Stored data
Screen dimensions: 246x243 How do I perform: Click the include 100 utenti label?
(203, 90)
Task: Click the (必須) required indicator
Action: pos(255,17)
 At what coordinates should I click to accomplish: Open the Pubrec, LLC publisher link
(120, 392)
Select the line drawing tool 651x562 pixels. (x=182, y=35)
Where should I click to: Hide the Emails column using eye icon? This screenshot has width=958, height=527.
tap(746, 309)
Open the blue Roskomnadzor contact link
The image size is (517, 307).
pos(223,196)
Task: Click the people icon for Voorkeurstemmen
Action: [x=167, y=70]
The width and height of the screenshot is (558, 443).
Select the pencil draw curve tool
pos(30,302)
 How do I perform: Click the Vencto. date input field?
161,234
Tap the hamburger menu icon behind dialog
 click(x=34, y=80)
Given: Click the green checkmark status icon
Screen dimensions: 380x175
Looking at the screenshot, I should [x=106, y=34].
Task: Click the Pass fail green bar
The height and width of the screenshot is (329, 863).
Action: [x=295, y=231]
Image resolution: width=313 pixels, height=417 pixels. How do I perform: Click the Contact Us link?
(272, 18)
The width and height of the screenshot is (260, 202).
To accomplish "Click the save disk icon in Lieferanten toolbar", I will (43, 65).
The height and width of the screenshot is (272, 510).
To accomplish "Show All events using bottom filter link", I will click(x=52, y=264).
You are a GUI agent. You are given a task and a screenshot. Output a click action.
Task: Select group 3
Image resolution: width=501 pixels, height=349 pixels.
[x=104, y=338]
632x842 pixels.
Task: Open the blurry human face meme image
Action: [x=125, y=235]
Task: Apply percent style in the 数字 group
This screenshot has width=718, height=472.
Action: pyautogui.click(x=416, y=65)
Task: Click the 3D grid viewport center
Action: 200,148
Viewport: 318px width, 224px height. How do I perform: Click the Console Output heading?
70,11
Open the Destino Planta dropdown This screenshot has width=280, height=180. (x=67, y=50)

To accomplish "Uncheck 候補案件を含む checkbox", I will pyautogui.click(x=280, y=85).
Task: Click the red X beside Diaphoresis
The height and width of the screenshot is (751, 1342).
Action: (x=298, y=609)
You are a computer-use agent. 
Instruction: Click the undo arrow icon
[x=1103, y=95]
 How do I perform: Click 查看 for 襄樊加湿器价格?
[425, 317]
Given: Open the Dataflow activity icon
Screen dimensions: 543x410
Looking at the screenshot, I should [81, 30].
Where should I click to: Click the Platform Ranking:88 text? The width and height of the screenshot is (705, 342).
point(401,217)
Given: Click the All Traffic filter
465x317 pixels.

__Work required__
Transcribe the entries above so that nothing in them differs from the original.

__Response for this exercise__
Screen dimensions: 246x243 How do I perform: Click the include 100 utenti label?
(203, 90)
Task: Click the (必須) required indicator
Action: pos(255,17)
 At what coordinates should I click to accomplish: Open the Pubrec, LLC publisher link
(120, 392)
Select the line drawing tool 651x562 pixels. (x=182, y=35)
Where should I click to: Hide the Emails column using eye icon? This screenshot has width=958, height=527.
tap(746, 309)
Open the blue Roskomnadzor contact link
The image size is (517, 307).
pos(223,196)
Task: Click the people icon for Voorkeurstemmen
Action: [x=167, y=70]
The width and height of the screenshot is (558, 443).
Select the pencil draw curve tool
pos(30,302)
 How do I perform: Click the Vencto. date input field?
161,234
Tap the hamburger menu icon behind dialog
 click(x=34, y=80)
Given: Click the green checkmark status icon
Screen dimensions: 380x175
Looking at the screenshot, I should [x=106, y=34].
Task: Click the Pass fail green bar
The height and width of the screenshot is (329, 863).
Action: [x=295, y=231]
Image resolution: width=313 pixels, height=417 pixels. How do I perform: Click the Contact Us link?
(272, 18)
The width and height of the screenshot is (260, 202).
To accomplish "Click the save disk icon in Lieferanten toolbar", I will (43, 65).
The height and width of the screenshot is (272, 510).
To accomplish "Show All events using bottom filter link", I will click(x=52, y=264).
You are a GUI agent. You are given a task and a screenshot. Output a click action.
Task: Select group 3
Image resolution: width=501 pixels, height=349 pixels.
[x=104, y=338]
632x842 pixels.
Task: Open the blurry human face meme image
Action: [x=125, y=235]
Task: Apply percent style in the 数字 group
This screenshot has width=718, height=472.
Action: pyautogui.click(x=416, y=65)
Task: Click the 3D grid viewport center
Action: 200,148
Viewport: 318px width, 224px height. How do I perform: Click the Console Output heading?
70,11
Open the Destino Planta dropdown This screenshot has width=280, height=180. (x=67, y=50)

To accomplish "Uncheck 候補案件を含む checkbox", I will pyautogui.click(x=280, y=85).
Task: Click the red X beside Diaphoresis
The height and width of the screenshot is (751, 1342).
Action: (x=298, y=609)
You are a computer-use agent. 
Instruction: Click the undo arrow icon
[x=1103, y=95]
 How do I perform: Click 查看 for 襄樊加湿器价格?
[425, 317]
Given: Open the Dataflow activity icon
Screen dimensions: 543x410
Looking at the screenshot, I should [81, 30].
Where should I click to: Click the Platform Ranking:88 text? The width and height of the screenshot is (705, 342).
point(401,217)
Given: Click the All Traffic filter
465x317 pixels.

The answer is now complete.